PROBLEM REQUIREMENTS. Write back each entry precisely as it is given.
____
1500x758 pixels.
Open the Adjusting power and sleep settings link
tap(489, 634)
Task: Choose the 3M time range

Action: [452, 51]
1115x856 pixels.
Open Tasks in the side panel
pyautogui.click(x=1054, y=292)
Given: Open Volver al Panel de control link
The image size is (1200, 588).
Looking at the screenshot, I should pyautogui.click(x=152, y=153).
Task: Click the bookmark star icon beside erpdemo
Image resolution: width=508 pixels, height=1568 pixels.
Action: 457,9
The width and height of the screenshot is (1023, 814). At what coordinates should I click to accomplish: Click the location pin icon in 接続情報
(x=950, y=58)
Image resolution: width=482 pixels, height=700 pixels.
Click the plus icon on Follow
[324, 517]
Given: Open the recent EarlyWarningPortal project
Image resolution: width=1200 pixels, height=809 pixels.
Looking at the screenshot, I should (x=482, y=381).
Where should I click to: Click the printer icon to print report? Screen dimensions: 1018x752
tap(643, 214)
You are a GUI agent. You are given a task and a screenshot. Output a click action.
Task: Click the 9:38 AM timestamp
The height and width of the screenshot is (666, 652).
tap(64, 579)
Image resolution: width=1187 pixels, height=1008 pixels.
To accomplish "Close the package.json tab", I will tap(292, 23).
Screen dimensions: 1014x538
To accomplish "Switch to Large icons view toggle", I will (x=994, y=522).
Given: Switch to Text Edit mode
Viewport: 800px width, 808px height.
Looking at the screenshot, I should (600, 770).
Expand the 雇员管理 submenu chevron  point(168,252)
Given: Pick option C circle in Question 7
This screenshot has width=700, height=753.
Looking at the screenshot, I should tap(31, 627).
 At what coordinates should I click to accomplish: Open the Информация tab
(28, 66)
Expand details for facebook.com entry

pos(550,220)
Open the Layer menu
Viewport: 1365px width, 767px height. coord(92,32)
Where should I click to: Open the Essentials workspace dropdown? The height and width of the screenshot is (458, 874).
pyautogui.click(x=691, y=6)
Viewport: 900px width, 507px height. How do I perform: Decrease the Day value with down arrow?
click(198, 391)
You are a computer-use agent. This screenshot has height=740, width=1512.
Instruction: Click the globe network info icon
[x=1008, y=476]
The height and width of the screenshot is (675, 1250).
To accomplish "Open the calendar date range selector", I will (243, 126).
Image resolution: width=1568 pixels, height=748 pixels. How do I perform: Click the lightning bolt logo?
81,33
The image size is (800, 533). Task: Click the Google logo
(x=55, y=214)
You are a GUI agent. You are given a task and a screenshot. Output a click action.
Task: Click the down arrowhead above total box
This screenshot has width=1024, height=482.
____
RESULT OF THIS TASK.
1500x758 pixels.
Open the Adjusting power and sleep settings link
tap(489, 634)
Task: Choose the 3M time range

Action: [452, 51]
1115x856 pixels.
Open Tasks in the side panel
pyautogui.click(x=1054, y=292)
Given: Open Volver al Panel de control link
The image size is (1200, 588).
Looking at the screenshot, I should pyautogui.click(x=152, y=153).
Task: Click the bookmark star icon beside erpdemo
Image resolution: width=508 pixels, height=1568 pixels.
Action: 457,9
The width and height of the screenshot is (1023, 814). At what coordinates should I click to accomplish: Click the location pin icon in 接続情報
(x=950, y=58)
Image resolution: width=482 pixels, height=700 pixels.
Click the plus icon on Follow
[324, 517]
Given: Open the recent EarlyWarningPortal project
Image resolution: width=1200 pixels, height=809 pixels.
Looking at the screenshot, I should (x=482, y=381).
Where should I click to: Click the printer icon to print report? Screen dimensions: 1018x752
tap(643, 214)
You are a GUI agent. You are given a task and a screenshot. Output a click action.
Task: Click the 9:38 AM timestamp
The height and width of the screenshot is (666, 652).
tap(64, 579)
Image resolution: width=1187 pixels, height=1008 pixels.
To accomplish "Close the package.json tab", I will tap(292, 23).
Screen dimensions: 1014x538
To accomplish "Switch to Large icons view toggle", I will (x=994, y=522).
Given: Switch to Text Edit mode
Viewport: 800px width, 808px height.
Looking at the screenshot, I should (600, 770).
Expand the 雇员管理 submenu chevron  point(168,252)
Given: Pick option C circle in Question 7
This screenshot has width=700, height=753.
Looking at the screenshot, I should tap(31, 627).
 At what coordinates should I click to accomplish: Open the Информация tab
(28, 66)
Expand details for facebook.com entry

pos(550,220)
Open the Layer menu
Viewport: 1365px width, 767px height. coord(92,32)
Where should I click to: Open the Essentials workspace dropdown? The height and width of the screenshot is (458, 874).
pyautogui.click(x=691, y=6)
Viewport: 900px width, 507px height. How do I perform: Decrease the Day value with down arrow?
click(198, 391)
You are a computer-use agent. This screenshot has height=740, width=1512.
Instruction: Click the globe network info icon
[x=1008, y=476]
The height and width of the screenshot is (675, 1250).
To accomplish "Open the calendar date range selector", I will (243, 126).
Image resolution: width=1568 pixels, height=748 pixels. How do I perform: Click the lightning bolt logo?
81,33
The image size is (800, 533). Task: Click the Google logo
(x=55, y=214)
You are a GUI agent. You are given a task and a screenshot. Output a click action.
Task: Click the down arrowhead above total box
This screenshot has width=1024, height=482.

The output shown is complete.